第503話 門番をやっておるんじゃ
さて、夜まで時間がたっぷりある。
この前きた時にはできなかったことをしよう。
何かって? 決まってる。
アカネを探すことだ。
そしてやってきたのは、学園の貴族寮である。
新魔法学園での貴族寮も、かなり立派な佇まいだ。やっぱり貴族ってのはいい家に住むものなのだろうか。いや、貴族もピンキリか。
「待て!」
門に近づいた俺を呼び止めたのは、大柄な厳めしいおっさんだった。
「誰だお前は。ここは貴族の子女のみが立ち入ることを許される貴族寮だぞ」
「門番か?」
「ああそうだ。お前は?」
「俺はロートス・アルバレス。ヒーモ・ダーメンズに用があってきた」
「ダーメンズ子爵家の坊ちゃんに?」
露骨に変な顔になる門番のおっさん。
「お前のような素性の知れん者を入れるわけにはいかん。帰った帰った」
「そうかい。なら、ここで待たせてもらうよ。そろそろ登校する時間だろ」
「ダメだ!」
「なんでだよ」
「門の前で出待ちなど許されるか。そういう品のない行いを監視するのも警備の役割だ」
「ケチ」
「なんとでも言え」
おっさんは背負っていたバルディッシュを抜く。
「さぁ。こいつでぶった斬られたくなかったら、さっさと去れ!」
「イヤだって言ったら?」
「殺してやる!」
何の躊躇もなかった。
おっさんは一直線に突っ込んできて、バルディッシュを振り下ろす。
「ええ……」
俺はそれを指で挟んで受け止めた。ちょうど紙切れをつまむような感じ。
「な、なんだとっ!」
「出待ちくらいで殺すなよ。頭おかしいのか」
おっさんは全力で武器を押し引きするが、バルディッシュは微動だにしない。俺の指の力が強すぎるから。
「このっ! 離せ!」
「無理」
このおっさんの倫理観がぶっ飛んでいるのか。あるいは戦争によって人々の心がすさんでしまったのか。

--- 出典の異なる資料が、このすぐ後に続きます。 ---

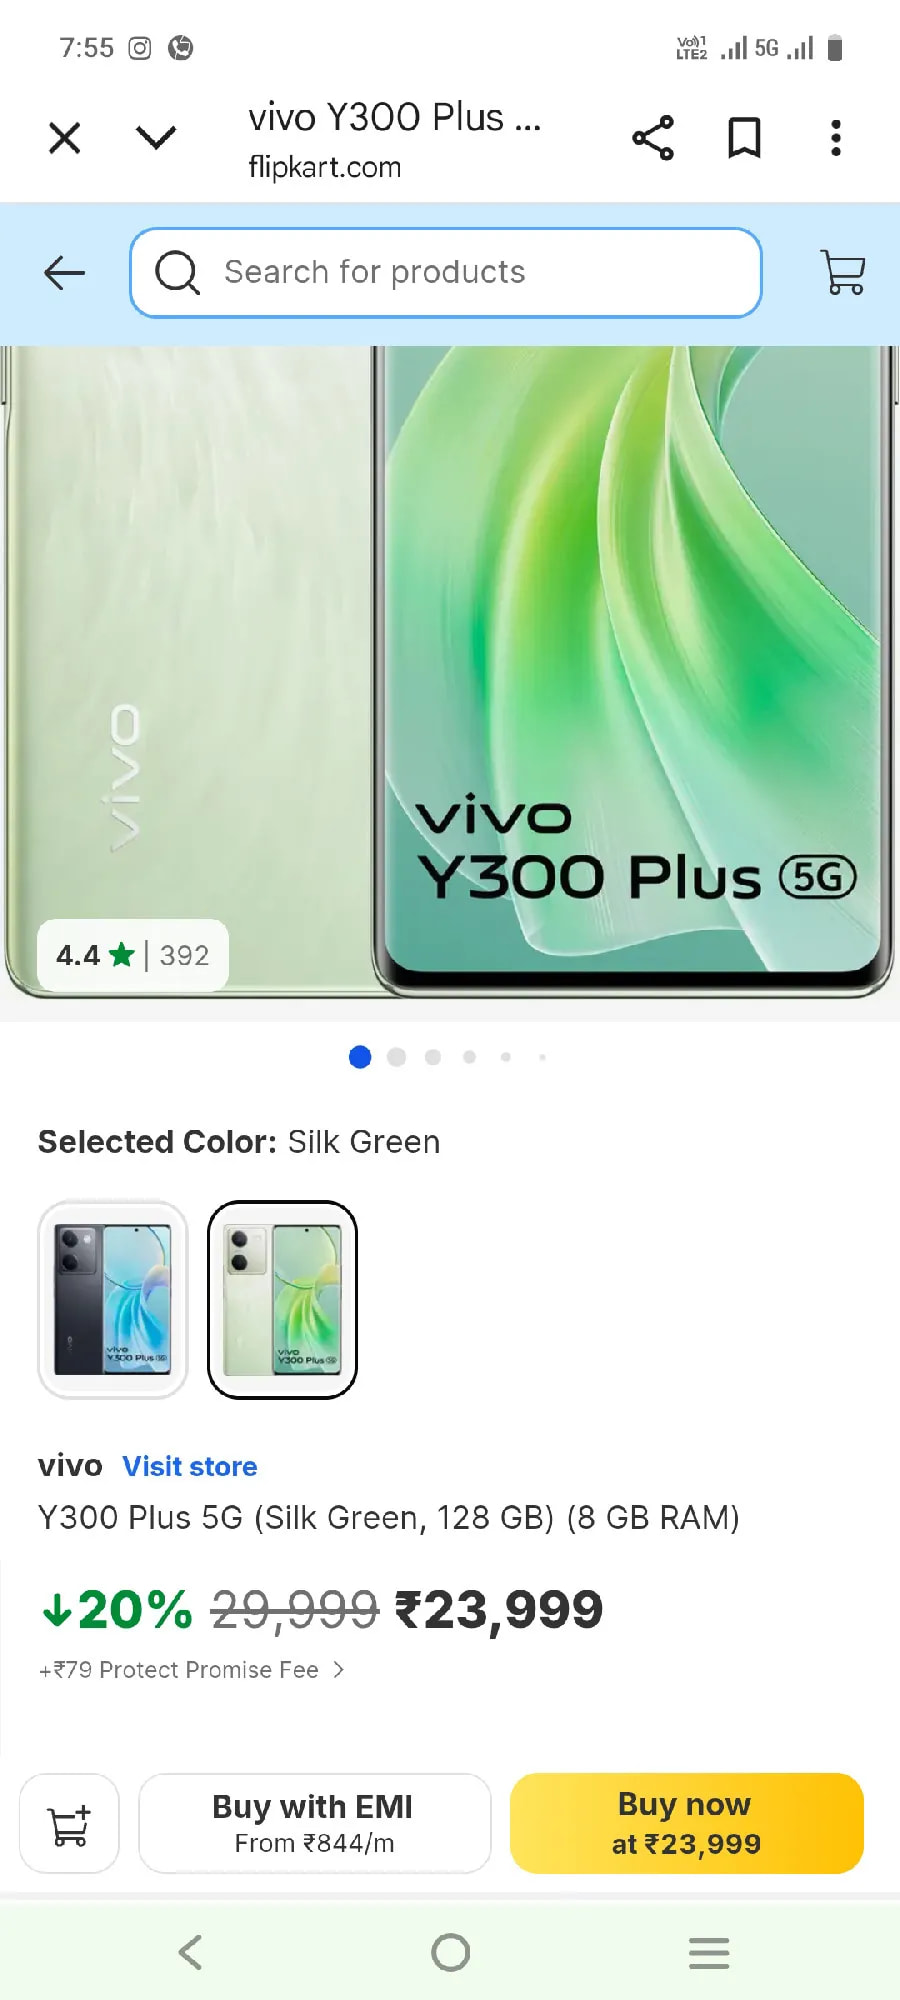This screenshot has height=2000, width=900.
Task: Open the three-dot browser menu
Action: pyautogui.click(x=836, y=138)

いや、前にもこんなことあったし、案外こういう人もいるのかもしれない。
世の中にはいろんな人がいるからな。
「しかたない。ちょっと眠ってろよおっさん」
俺はおっさんの腹にパンチをいれる。
「ウッ」
と悲しそうな声を漏らして、おっさんは気を失い倒れてしまう。
よかった。
直後、貴族寮の正門が音を立てて開かれる。これが漫画なら、ゴゴゴゴゴと擬音が描いてあるところだ。
開かれた門の向こうには、大勢の学生が整然と列をなしていた。ざっと百人はいる。あれ全部貴族か。
「門番が倒れているぞ!」
誰かが叫んだ。
「門番のおじさんが!」
「あの男がやったんだ!」
こりゃ、まずいところを見られちまったな。